━━━ DATA FOR REVIEW ━━━

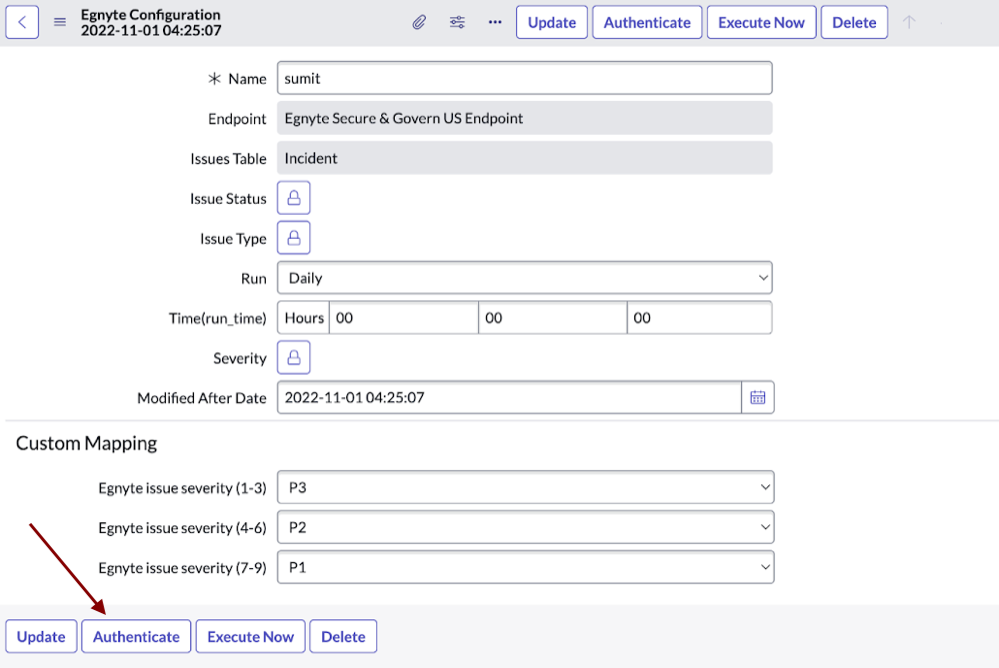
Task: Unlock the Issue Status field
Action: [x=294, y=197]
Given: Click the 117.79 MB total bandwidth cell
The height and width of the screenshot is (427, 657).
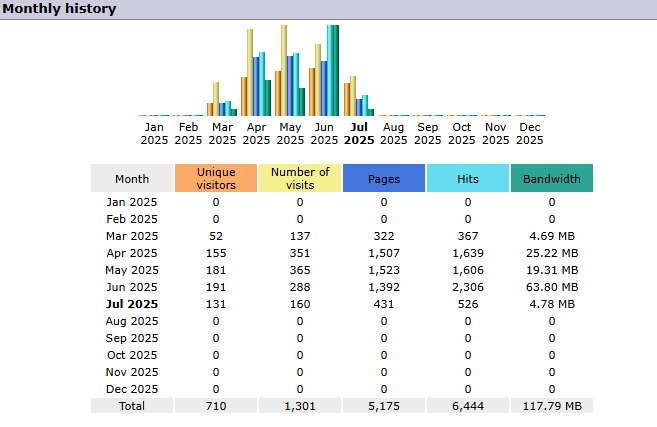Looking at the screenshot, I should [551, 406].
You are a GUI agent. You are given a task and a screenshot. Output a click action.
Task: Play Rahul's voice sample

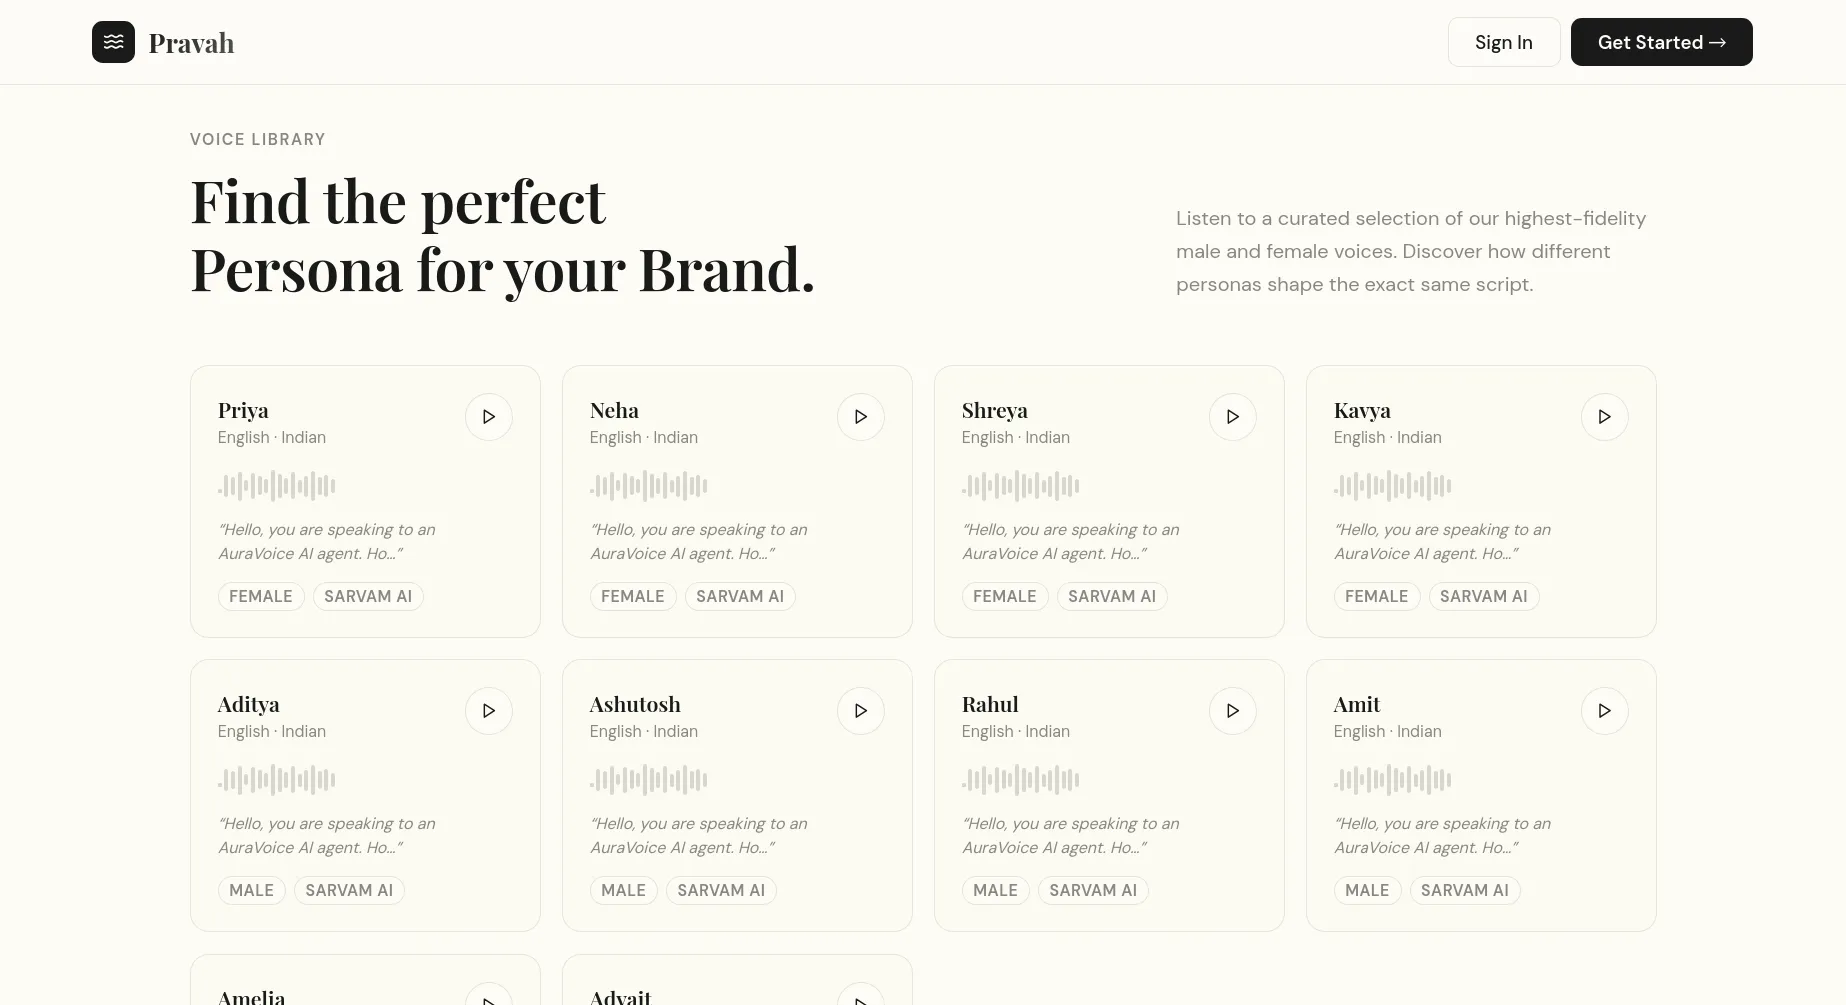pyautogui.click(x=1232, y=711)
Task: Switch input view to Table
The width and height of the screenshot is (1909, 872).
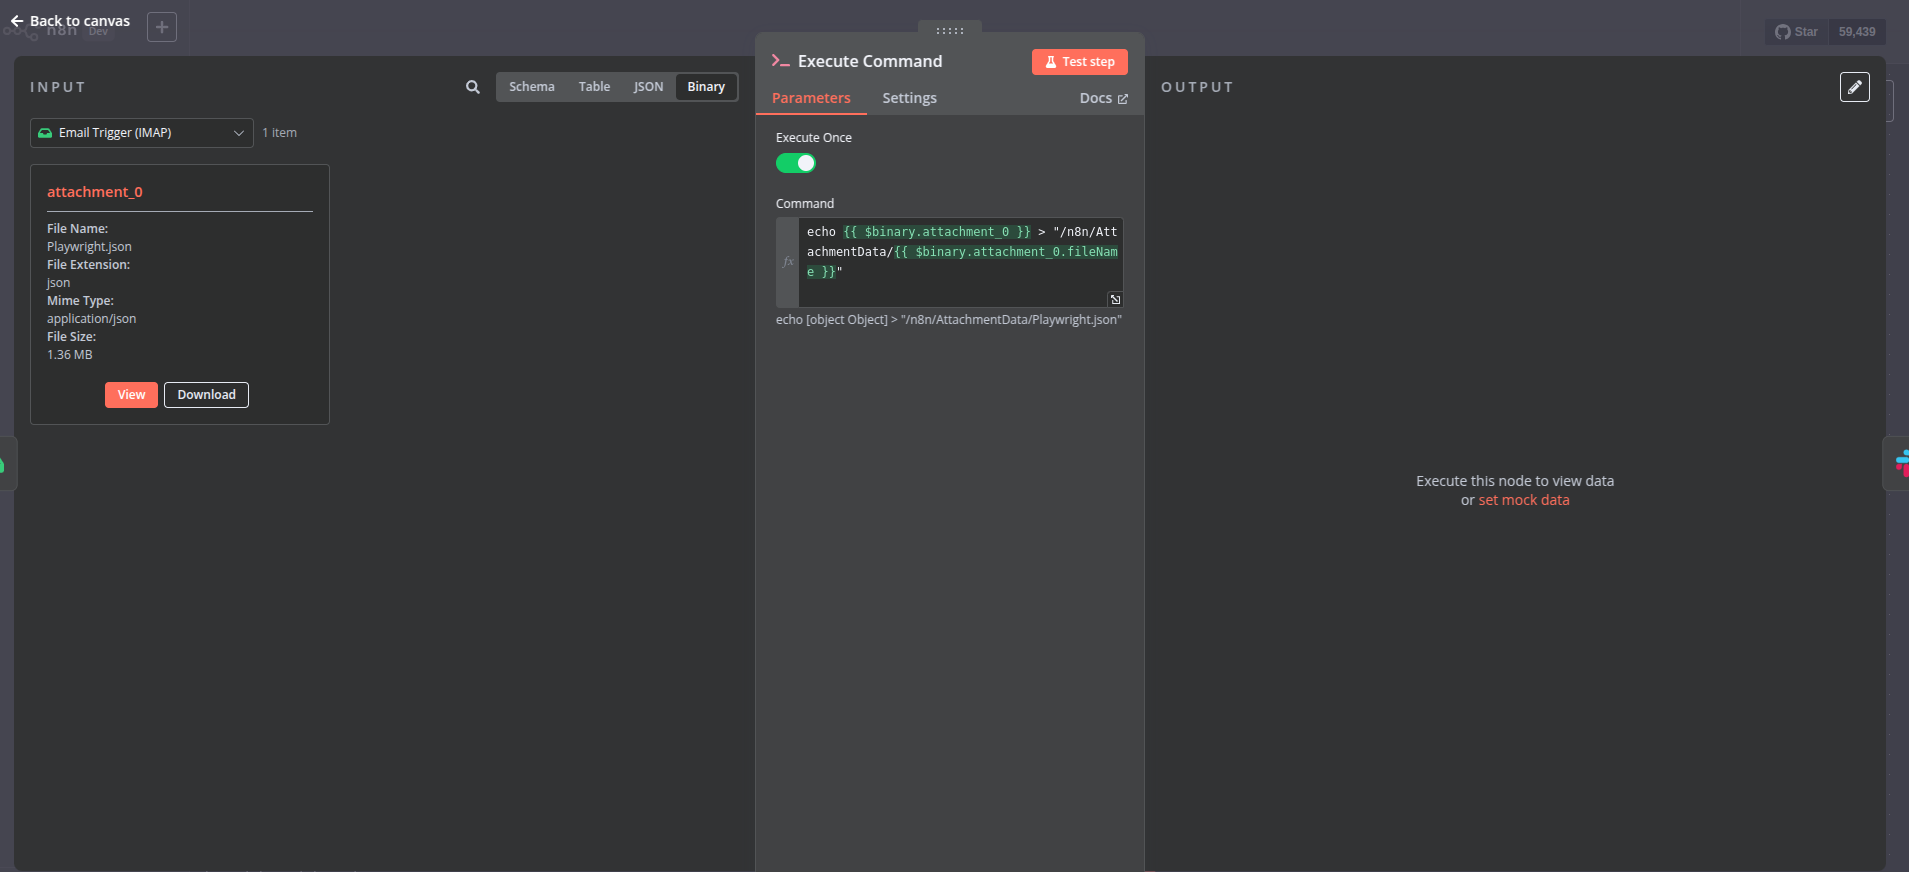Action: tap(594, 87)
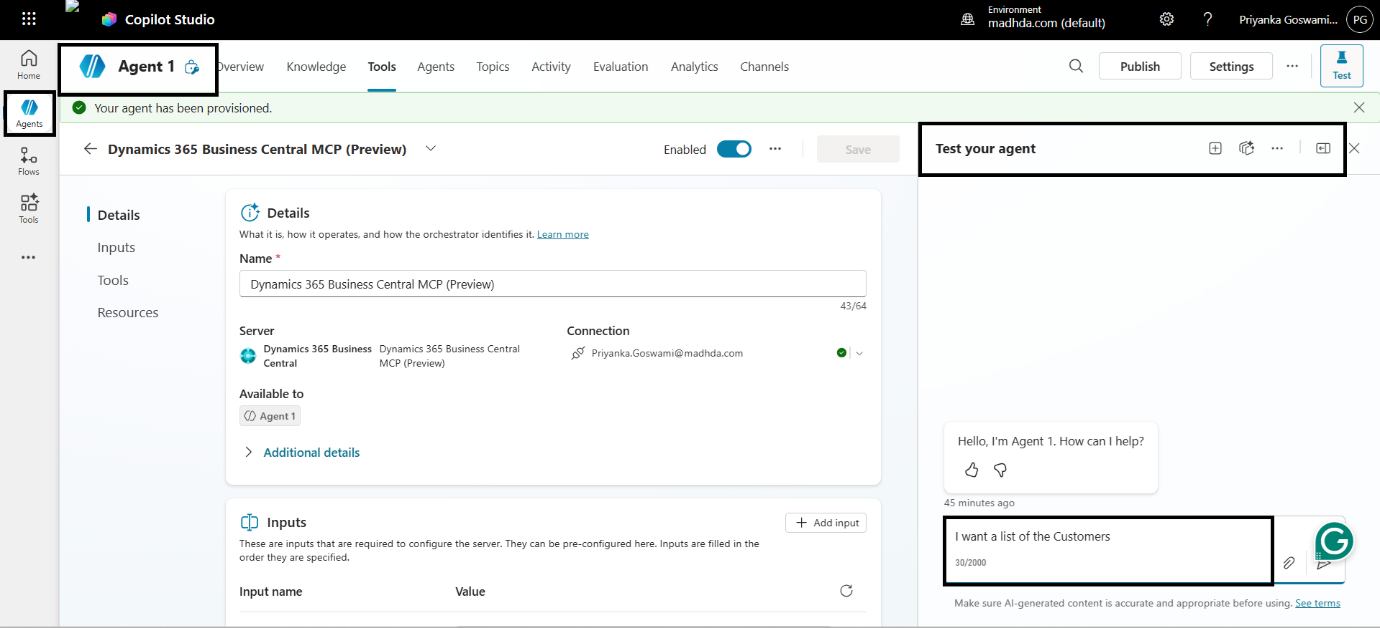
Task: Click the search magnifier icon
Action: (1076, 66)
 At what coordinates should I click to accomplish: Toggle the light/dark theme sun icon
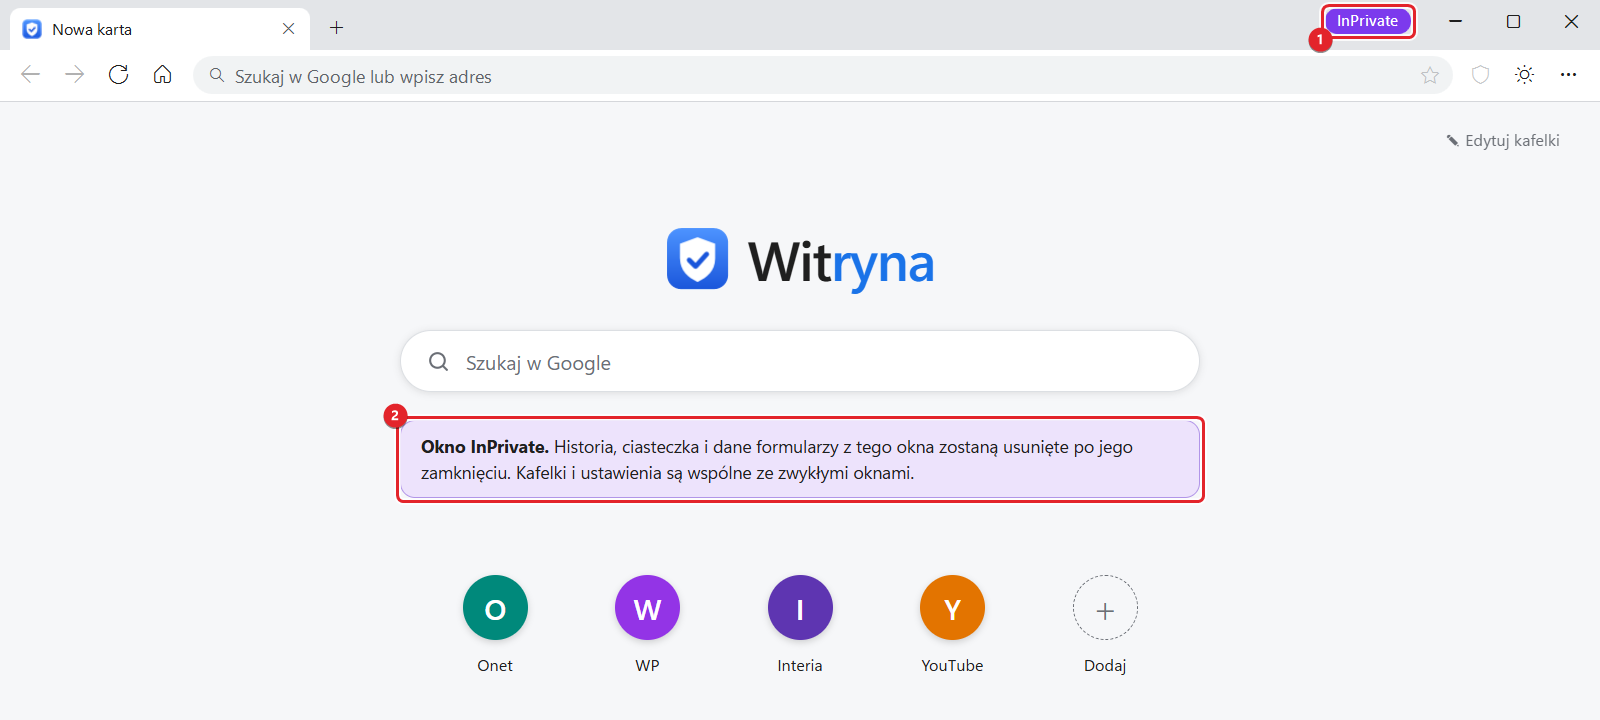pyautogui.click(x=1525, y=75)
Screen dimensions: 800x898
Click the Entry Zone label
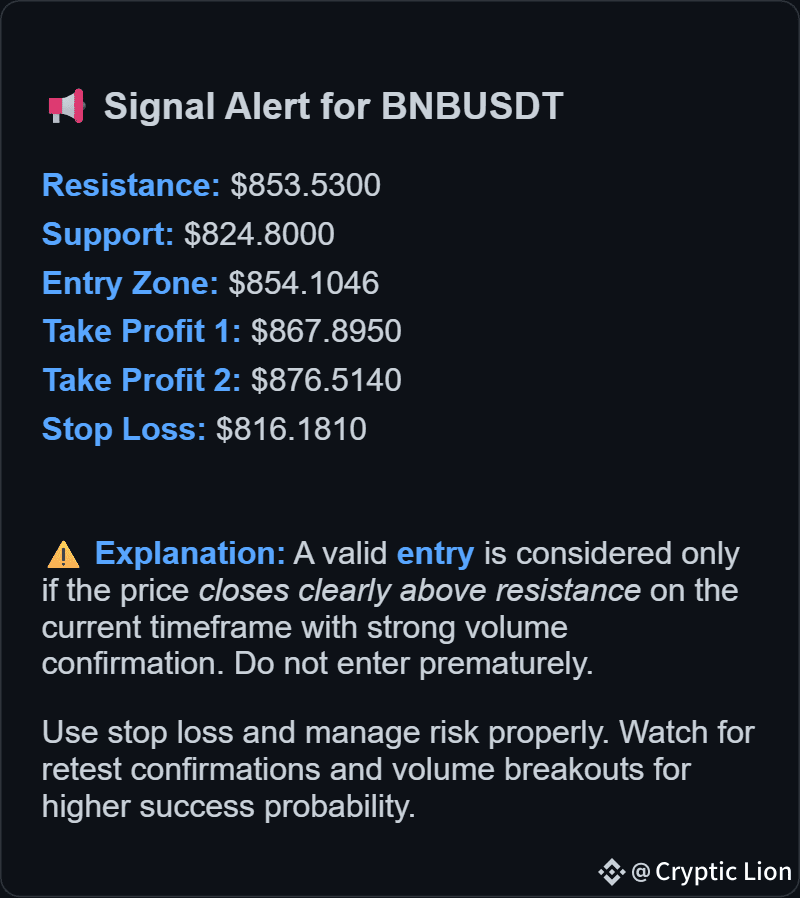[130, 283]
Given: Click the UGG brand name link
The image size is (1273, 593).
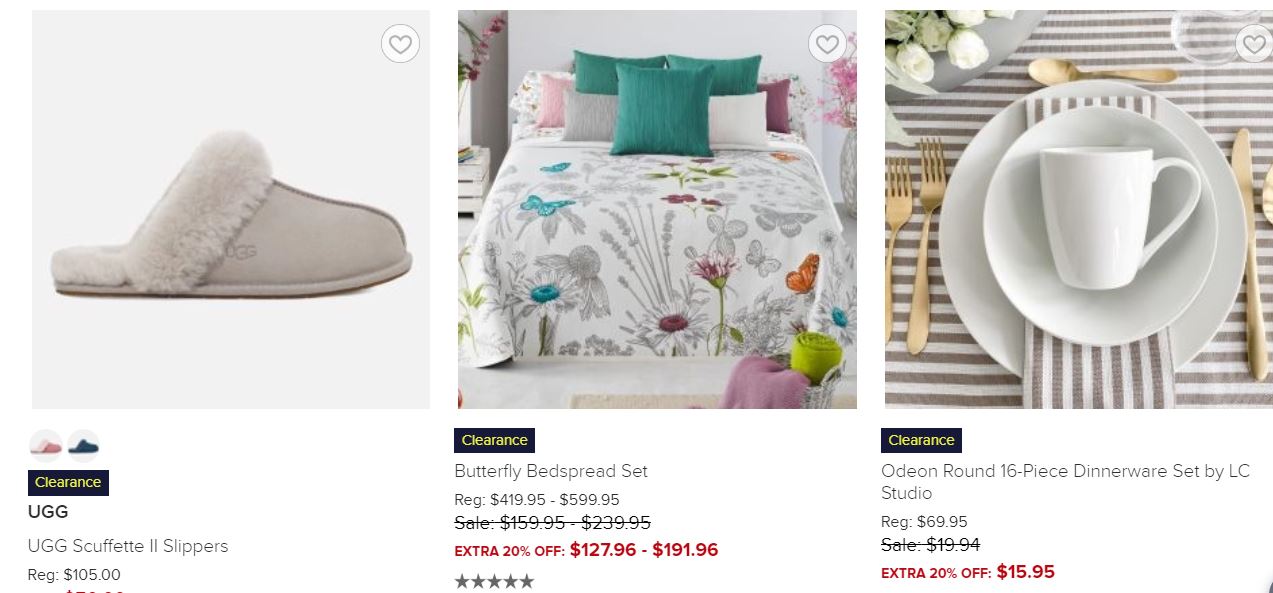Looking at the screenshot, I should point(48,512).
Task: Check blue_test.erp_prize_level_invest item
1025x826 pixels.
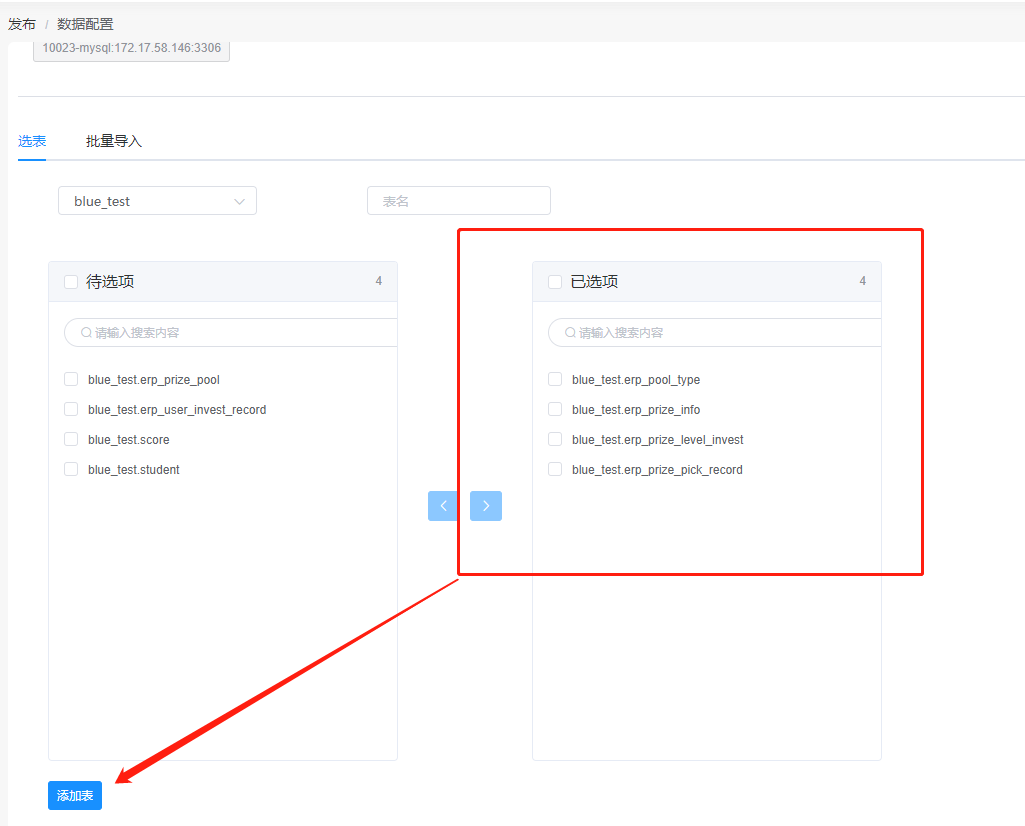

━━━

(YOUR TASK) I need the lines from the line holding "Task: Check blue_test.erp_prize_level_invest" through the end of the material, inclusive, restated word for word and without pictures.

(SOLUTION)
Task: Check blue_test.erp_prize_level_invest item
1025x826 pixels.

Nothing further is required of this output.